This extract comes from John Henderson’s travel guide to Jamaica, published in the early 20th century. In this chapter he focusses on the daily routines of troops in the West Indies, discussing the lives of both officers and their men.
According to John Henderson, privates in the West India Regiments would work at drill or musketry until midday before dining. Free afternoons would be spent in Kingston if possible, where the private would plume ‘himself on the side walks to the admiration of the black and yellow girls’. As well as parading within the barracks, Henderson alleges that the men of the Regiment would ‘parade at large in the brilliant full-dress uniform of his regiment. Scarlet and yellow or scarlet and white, zouave jackets, and white or yellow spats’ after church on Sundays, much to the admiration of ‘men and women alike’. Henderson highlights that for the rank and file of African descent the Regiment’s uniform was a source of pride that attracted the admiration of others. It was believed that those of African descent within the West India Regiment were better at coping with the tropical sun and heat, and John Henderson states that this was another source of pride for the men, writing:
‘he knows that he has his value ... he is not jealous because he is too conscious of superiority. Could a white regiment have marched in the full glare of the noon sun through Ashanti and not dropped a man?’
The life of the rank and file within the Regiments was a great contrast to the lives of officers, who were supposed to be responsible for the drilling of their troops. In some cases, Henderson reveals that some officers found this work monotonous and passed it on to their non-commissioned officers. He writes of the West India Regimental officer that he ‘gets through his early morning work as quickly as possible, and then scrambles, schoolboy fashion, into the playing fields’. Henderson emphasises the social lives of the officers over their military duties, stating that ‘in Jamaica the Army is mainly considered as a prop to society’ and that officers were sought after as ‘dancing men, players at the game of tennis and possible husbands for fair daughters’. He details the numerous sports that the men play and the high society events that they receive invitations to.

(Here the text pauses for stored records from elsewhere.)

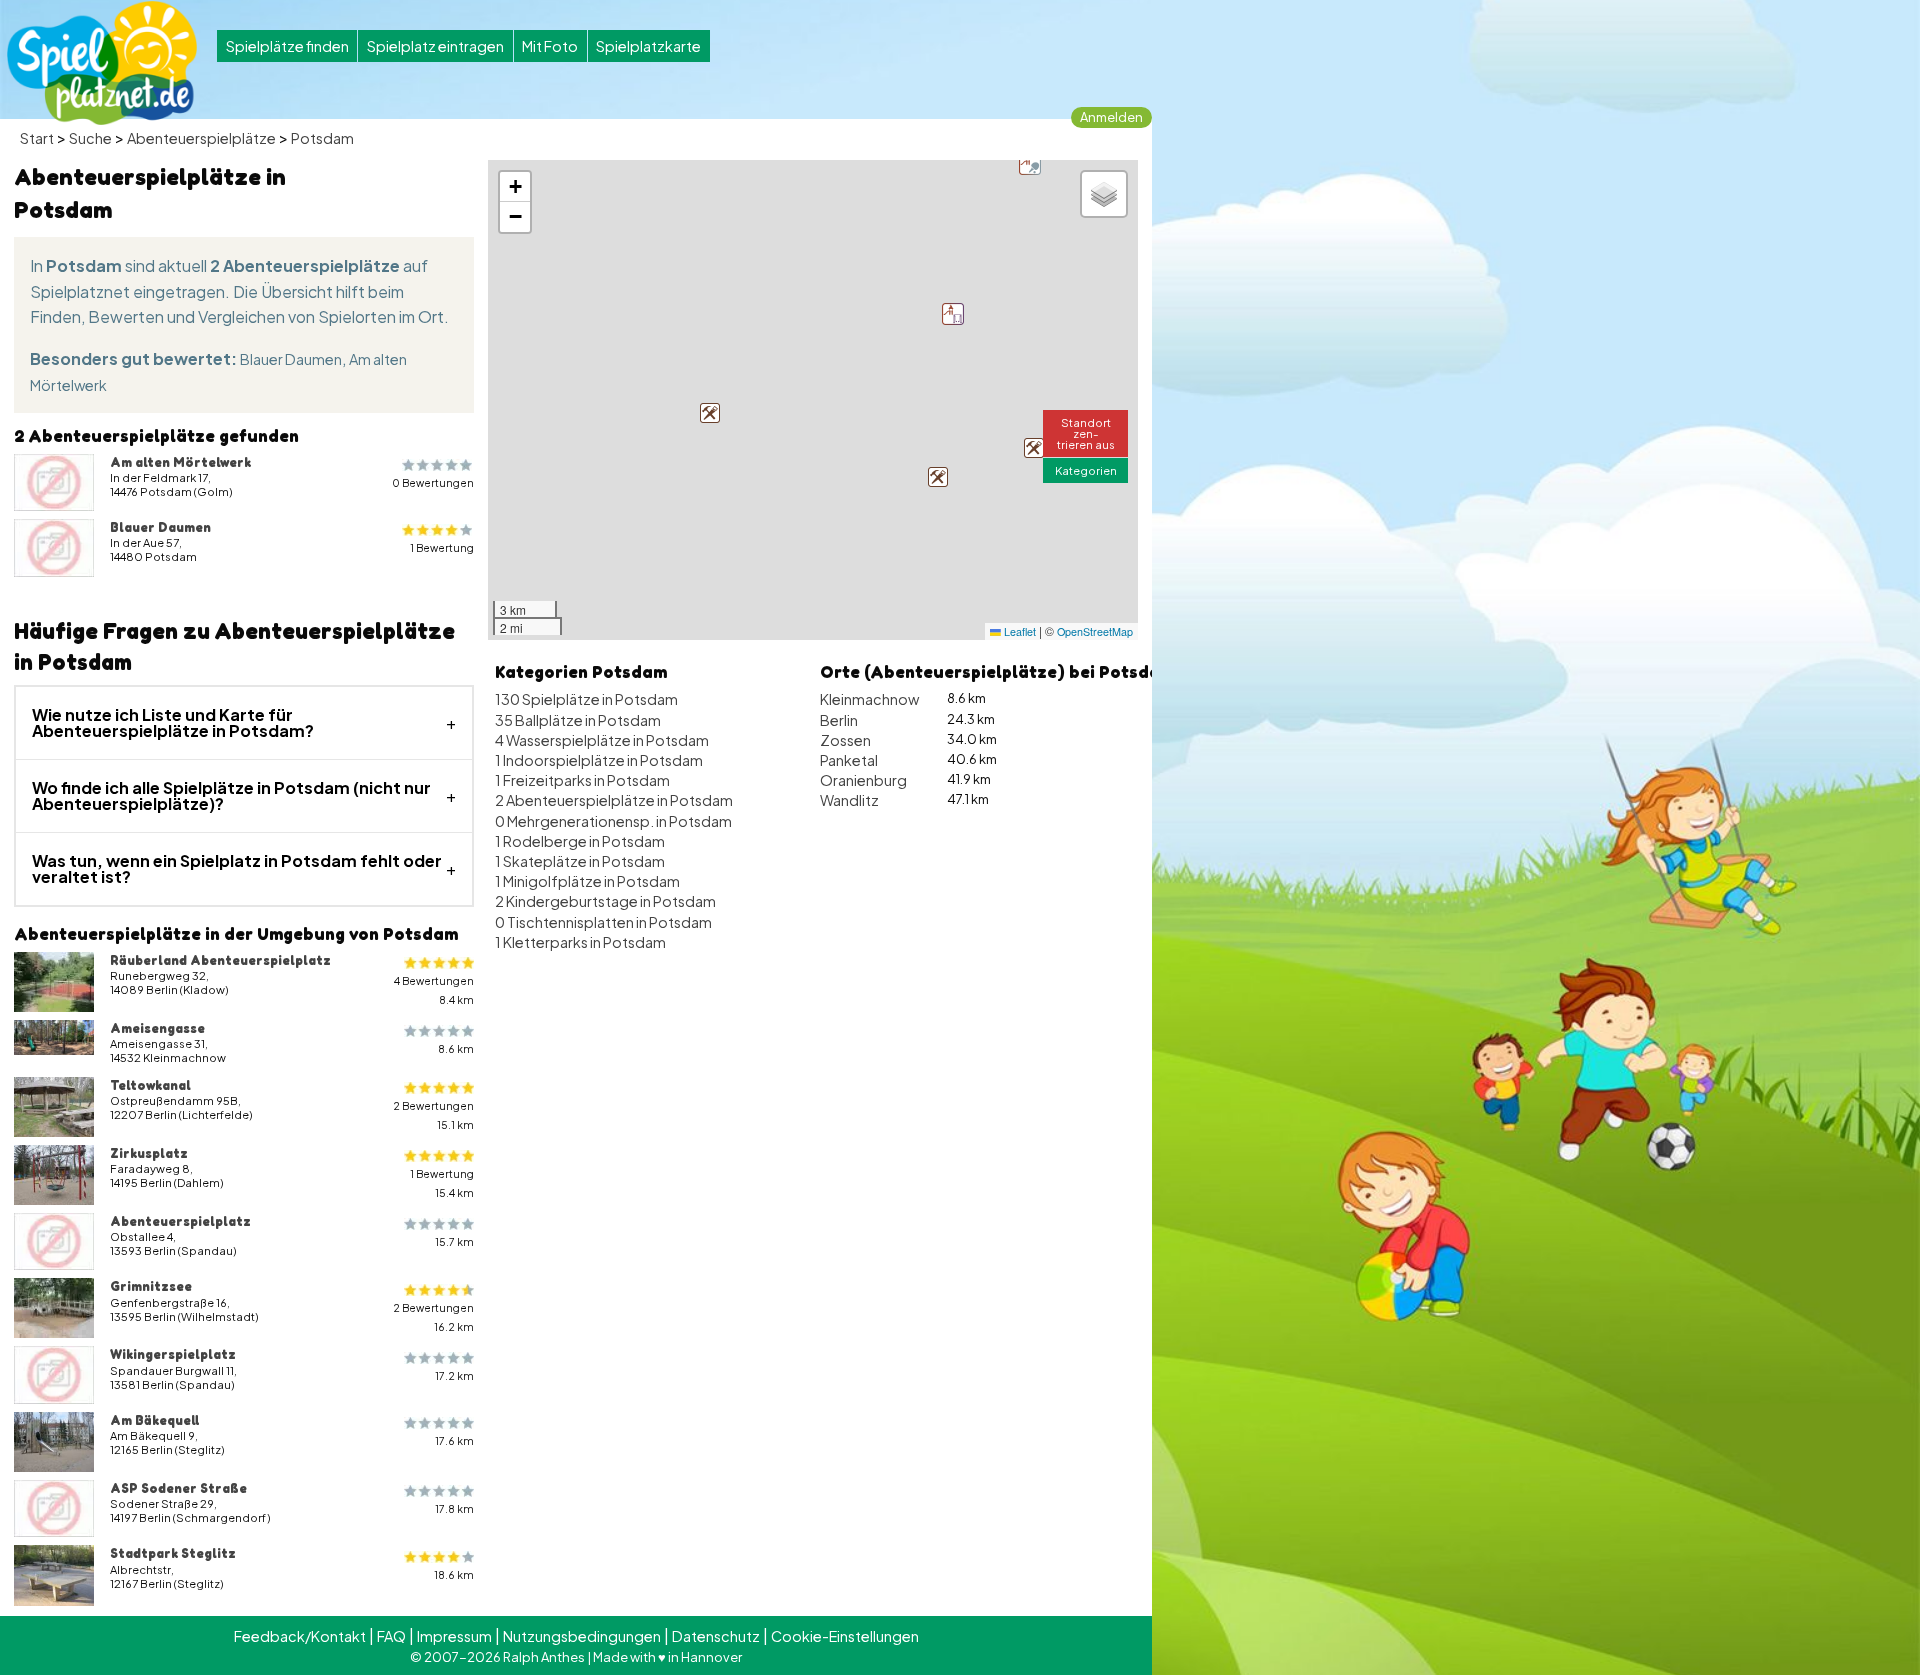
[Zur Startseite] (102, 63)
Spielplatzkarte (648, 46)
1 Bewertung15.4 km (442, 1183)
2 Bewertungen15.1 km (433, 1115)
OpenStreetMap (1095, 631)
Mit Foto (550, 46)
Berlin (839, 720)
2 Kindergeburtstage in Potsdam (605, 901)
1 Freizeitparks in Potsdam (582, 780)
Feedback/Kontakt (300, 1636)
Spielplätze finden (287, 46)
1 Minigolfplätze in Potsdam (587, 881)
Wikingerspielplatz (173, 1354)
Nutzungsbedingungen (582, 1636)
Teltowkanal (150, 1085)
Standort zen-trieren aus (1086, 433)
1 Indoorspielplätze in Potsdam (599, 760)
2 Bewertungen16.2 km (433, 1317)
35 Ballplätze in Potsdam (578, 720)
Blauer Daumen (291, 359)
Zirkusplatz (149, 1153)
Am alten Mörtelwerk (180, 462)
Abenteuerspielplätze (201, 138)
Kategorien (1086, 470)
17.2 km (454, 1375)
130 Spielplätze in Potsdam (586, 699)
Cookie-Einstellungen (845, 1636)
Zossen (845, 740)
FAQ (391, 1636)
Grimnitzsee (151, 1286)
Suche (90, 138)
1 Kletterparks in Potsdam (580, 942)
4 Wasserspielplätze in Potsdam (602, 740)
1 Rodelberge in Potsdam (580, 841)
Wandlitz (849, 800)
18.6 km (454, 1574)
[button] (938, 477)
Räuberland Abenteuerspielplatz (220, 960)
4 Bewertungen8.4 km (434, 990)
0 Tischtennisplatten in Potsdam (603, 922)
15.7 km (454, 1241)
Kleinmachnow (869, 699)
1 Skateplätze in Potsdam (580, 861)
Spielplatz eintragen (435, 46)
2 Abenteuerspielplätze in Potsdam (614, 800)
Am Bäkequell (155, 1420)
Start (37, 138)
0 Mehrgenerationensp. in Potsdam (613, 821)
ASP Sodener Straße (178, 1488)
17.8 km (454, 1508)
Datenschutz (716, 1636)
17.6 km (454, 1440)
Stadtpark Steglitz (173, 1553)
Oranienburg (863, 780)
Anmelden (1111, 117)
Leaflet (1018, 631)
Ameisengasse (157, 1028)
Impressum (454, 1636)
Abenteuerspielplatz (180, 1221)
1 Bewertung (442, 547)
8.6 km (456, 1048)
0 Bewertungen (433, 482)
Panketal (849, 760)
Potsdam (322, 138)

It is important to note that this extract comes from a book that was published in 1906, two years after Britain and France had officially made peace and agreed to co-operate in the 1904 Entente Cordiale. It describes military life in the Caribbean long after Britain and France had ceased to fight over the Caribbean islands. Had this been written a hundred years earlier, when many of the British Caribbean islands were under threat, it is likely that the priorities and activities of the men would have been very different.